Дни в больнице тянулись мучительно, каждая секунда будто замирала стрелкой на циферблате, перед тем как сделать движение вперед. И снова - тягучее ожидание легкого дрожания секундной стрелки перед очередным прыжком.
Эррол постепенно приходил в себя, сознание все реже покидало его. Несмотря на то, что сотрясение мозга и было достаточно сильным, на поправку Гриффин шел относительно быстро. Хотя ему самому каждая минута на больничной койке казалась вечностью. Трижды в день медсестры приносили ему еду, оказавшуюся на удивление терпимой для больничной кухни. Поначалу он порывался есть сам, но после строгого указания доктора, Эррол терпел кормление с ложечки. Это было бы даже с какой-то стороны очаровательно, если бы не было так позорно: он, 27-летний мужчина - и не может даже сам взять ложку в руки.
В те часы, когда его оставляли одного, он думал, как теперь сложится его жизнь, ведь его голос был его "хлебом". Колоритные интонации его голоса знал практически каждый: ведущий популярной передачи на радио, озвучивание иностранных фильмов, закадровый голос телепередач. Ему всегда говорили, что он - неподражаем и незаменим. В конце концов, Эррол понял, что единственный его дар - это голос и умение управлять им, зачаровывать слушателя тембром и мелодичностью. Теперь он - нем.
Единственное обстоятельство, которое облегчало его душевные терзания, состояло в том, что никто не знал его настоящего имени. У него было несколько псевдонимов, но все знали, что это - один и тот же человек: такой голос не подделать. Потому в больнице никто не мог заподозрить, что за пациент скрывается под именем Эррол Гриффин. Рядовой парень, свалившийся с холма.
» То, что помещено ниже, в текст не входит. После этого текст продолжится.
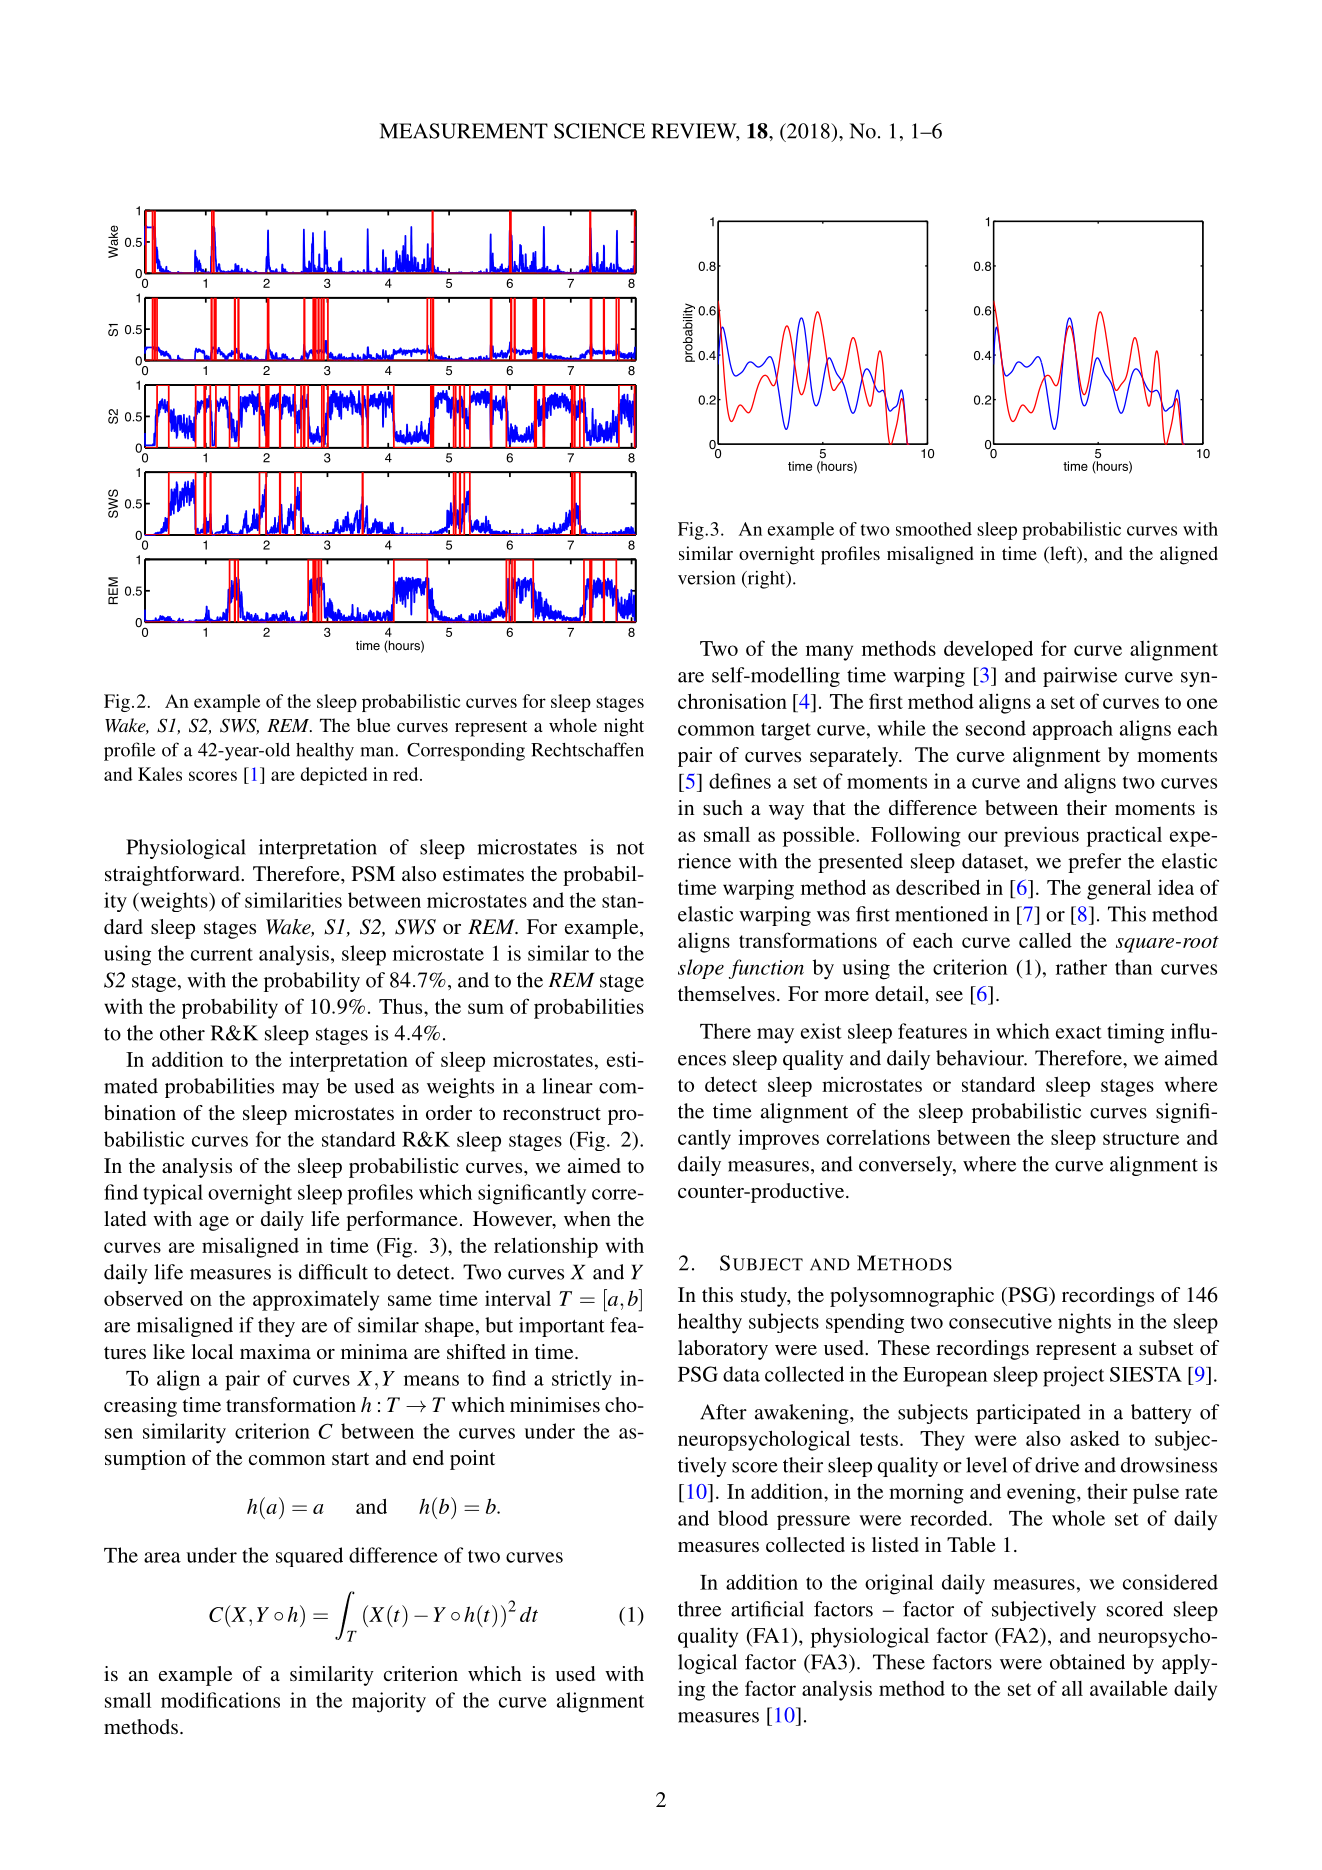 Image resolution: width=1322 pixels, height=1870 pixels. Describe the element at coordinates (1087, 1662) in the screenshot. I see `obtained` at that location.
Странно, что еще не поползли слухи о том, что "золотой голос" радио замолк, его передачи не выходят в вечернее эфирное время, даты выхода на экраны фильмов, которые он озвучивал - оттягиваются. Видимо, еще не успели сопоставить факты - не так уж и много времени прошло. Но что будет дальше?
Именно этот вопрос тревожил Эррола более всего. Отсутствие голоса в его сознании приравнивалось к отсутствию самого себя. Он регулярно виделся с доктором Томпсоном, каждый раз пытался издать из себя хоть какие-то звуки, на что док морщился и грозился засунуть пациенту кляп в рот. Он неоднократно повторял свой приговор: голос уже не вернется, придется смириться. Где это видано, чтобы палач отрубал голову несколько раз, да, что там - при каждой встрече рубил с плеча? И притом доктор умудрялся весело болтать о новой жизни, о том, что все могло быть и хуже - и так далее. Он и не подозревал, что худшего наказания для Эррола судьба придумать не могла. Он в один миг лишился всего того, над чем работал годами. То, чему он себя посвятил, уже никогда не будет его отдушиной. Просто останется в памяти. Неужели?
Эррол никак не мог отогнать от себя дурные мысли. Он ничему толком не обучался, ему это было не нужно: он жил за счет своего дара. И в один миг он стал никем. В минуты самого дикого отчаяния он сожалел, что не утратил зрение и обе руки разом вместо голоса - даже такая потеря была бы ему по силам.
Через пару недель, как и обещал доктор, мелкие повреждения на руках зажили и Эррол был в состоянии есть самостоятельно. "Хоть это я могу делать сам!" - думал он, глядя на столовые приборы. Ему разрешалось ходить по коридору, держась за специальный поручень, вживленный в стену. Головокружения все реже мешали Эрролу, хотя боли не унимались. Смотря на отчаянные попытки Эррола заговорить, доктор Томпсон сжалился и обещал позвать врача-фониатора, но только если пациент перестанет пытаться выдавить из себя звуки. Только так удалось усмирить Эррола: он ждал встречи с доктором, который, возможно, вернет ему его голос.
С этой мыслью Эррол засыпал спокойно каждую ночь в течение недели. Ровно до того дня, на который была назначена встреча.